Entries for locating text and elements
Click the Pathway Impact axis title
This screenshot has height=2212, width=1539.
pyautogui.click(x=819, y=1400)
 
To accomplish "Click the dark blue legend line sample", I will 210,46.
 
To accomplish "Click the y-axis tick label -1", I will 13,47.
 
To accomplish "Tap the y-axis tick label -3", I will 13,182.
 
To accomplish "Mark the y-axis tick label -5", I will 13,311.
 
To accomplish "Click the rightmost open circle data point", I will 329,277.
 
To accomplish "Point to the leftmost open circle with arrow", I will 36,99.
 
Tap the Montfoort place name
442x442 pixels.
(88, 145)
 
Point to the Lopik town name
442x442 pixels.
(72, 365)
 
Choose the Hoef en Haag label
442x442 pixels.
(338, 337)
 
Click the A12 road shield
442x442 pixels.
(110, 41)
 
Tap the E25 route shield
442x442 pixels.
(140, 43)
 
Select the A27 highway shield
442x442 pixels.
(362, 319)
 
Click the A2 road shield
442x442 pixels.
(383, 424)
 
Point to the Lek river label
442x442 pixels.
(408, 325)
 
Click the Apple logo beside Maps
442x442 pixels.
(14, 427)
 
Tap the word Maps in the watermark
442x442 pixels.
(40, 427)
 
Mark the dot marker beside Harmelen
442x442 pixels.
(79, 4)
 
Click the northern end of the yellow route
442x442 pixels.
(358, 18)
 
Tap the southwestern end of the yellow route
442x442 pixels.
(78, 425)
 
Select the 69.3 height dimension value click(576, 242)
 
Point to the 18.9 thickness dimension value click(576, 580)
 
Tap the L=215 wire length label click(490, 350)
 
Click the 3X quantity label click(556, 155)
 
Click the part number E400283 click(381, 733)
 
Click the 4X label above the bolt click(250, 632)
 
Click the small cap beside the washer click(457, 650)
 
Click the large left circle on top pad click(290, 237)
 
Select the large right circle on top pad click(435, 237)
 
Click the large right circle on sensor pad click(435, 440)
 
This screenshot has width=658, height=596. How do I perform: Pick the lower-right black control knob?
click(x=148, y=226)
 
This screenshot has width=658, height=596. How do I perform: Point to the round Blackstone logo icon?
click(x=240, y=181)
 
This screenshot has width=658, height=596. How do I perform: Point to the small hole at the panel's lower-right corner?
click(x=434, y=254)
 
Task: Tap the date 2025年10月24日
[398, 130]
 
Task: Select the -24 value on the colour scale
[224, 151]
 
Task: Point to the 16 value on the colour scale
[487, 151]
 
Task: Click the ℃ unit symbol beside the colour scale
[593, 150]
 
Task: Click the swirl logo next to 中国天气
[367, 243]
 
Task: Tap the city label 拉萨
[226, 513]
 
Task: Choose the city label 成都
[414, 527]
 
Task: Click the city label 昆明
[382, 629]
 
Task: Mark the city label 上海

*Stated problem*: Please count how many lines of the material above contain the word "circle". Reply with the number alone.

*Problem solution*: 5